Calculating min distance between two jagged arrays having different jagged structures #1190

fleble · 2021-12-18T11:15:39Z

fleble
Dec 18, 2021

Dear experts,

I cannot find a straightforward way to make a calculation using ak array operations for a particular task. I was wondering whether I am missing something or you could point me to the relevant functions to do such a task. You can find below the description of the problem.

I have the following two ak arrays, for instance:

ak_array_1 = ak.Array([[1, 6], [2]])
ak_array_2 = ak.Array([[0, 4, 7], [2]])

And for each element of ak_array_2, I would like to compute the minimum distance to the corresponding nested list in array ak_array_1.
For instance here, the output would be:

[[1, 2, 1], [0]]

0 is closest to 1 and the difference is 1, 4 is closest to 6 and the difference is 2 etc...
In my use case, the number of elements is very large in axis 0, but not in axis 1 (length < 10).

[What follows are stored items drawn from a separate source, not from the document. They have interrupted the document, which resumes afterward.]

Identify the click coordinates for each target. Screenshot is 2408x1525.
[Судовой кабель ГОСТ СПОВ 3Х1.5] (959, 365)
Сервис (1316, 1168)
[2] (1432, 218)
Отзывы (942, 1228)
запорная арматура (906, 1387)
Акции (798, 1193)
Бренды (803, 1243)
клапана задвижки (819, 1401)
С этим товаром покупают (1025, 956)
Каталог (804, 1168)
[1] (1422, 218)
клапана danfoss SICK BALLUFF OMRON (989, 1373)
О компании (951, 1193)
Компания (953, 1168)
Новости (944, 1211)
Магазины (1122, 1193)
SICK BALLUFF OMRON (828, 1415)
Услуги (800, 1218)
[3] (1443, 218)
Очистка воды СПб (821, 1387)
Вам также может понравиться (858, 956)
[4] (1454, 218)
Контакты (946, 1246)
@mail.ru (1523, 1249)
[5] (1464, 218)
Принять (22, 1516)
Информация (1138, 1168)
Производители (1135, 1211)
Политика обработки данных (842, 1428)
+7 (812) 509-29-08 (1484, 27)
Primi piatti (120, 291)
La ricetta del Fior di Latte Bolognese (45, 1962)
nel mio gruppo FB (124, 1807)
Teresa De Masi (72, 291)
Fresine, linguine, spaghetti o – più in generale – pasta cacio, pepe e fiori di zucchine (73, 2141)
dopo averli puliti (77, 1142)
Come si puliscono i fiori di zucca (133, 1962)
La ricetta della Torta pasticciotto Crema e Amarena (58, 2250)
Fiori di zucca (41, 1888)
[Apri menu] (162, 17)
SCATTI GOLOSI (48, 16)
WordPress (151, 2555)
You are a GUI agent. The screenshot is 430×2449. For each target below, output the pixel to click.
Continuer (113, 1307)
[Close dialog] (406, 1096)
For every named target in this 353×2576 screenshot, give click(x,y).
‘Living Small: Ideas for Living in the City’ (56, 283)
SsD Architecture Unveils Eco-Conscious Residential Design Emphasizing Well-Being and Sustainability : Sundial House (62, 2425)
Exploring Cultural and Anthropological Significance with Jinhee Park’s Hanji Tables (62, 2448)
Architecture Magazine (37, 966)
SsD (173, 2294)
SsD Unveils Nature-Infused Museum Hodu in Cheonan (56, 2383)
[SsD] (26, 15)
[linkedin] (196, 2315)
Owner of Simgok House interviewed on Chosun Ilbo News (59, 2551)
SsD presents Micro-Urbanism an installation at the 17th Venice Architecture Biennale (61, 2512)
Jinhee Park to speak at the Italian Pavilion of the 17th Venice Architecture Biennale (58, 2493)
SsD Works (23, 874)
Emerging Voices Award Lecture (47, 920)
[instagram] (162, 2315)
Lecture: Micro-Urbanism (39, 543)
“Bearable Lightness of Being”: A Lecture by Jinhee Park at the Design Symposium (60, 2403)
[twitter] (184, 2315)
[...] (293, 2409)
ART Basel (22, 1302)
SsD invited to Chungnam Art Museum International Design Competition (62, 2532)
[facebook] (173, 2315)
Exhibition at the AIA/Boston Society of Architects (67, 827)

I found a solution for it (see below), but it is quite convoluted, and I was wondering if there exists a simpler solution for it

for idx in range(ak.max(ak.num(ak_array_2, axis=1), axis=0)):
    ak_array_2_masked = ak.mask(ak_array_2, ak.count(ak_array_2, axis=1)>idx)
    ak_array_2_one_index = ak_array_2_masked[:, idx][:, np.newaxis]
    ak_array_2_broadcasted = ak.broadcast_arrays(ak_array_2_one_index, ak_array_1)[0]
    distances = abs(ak_array_2_broadcasted - ak_array_1)

    output = ak.Array([ak.min(distances, axis=1)])
    if idx == 0:
        output_array = output
    else:
        output_array = ak.concatenate((output_array, output), axis=0)

# Inverting axis 0 and 1
output_array = ak.from_regular(ak.to_numpy(output_array).T)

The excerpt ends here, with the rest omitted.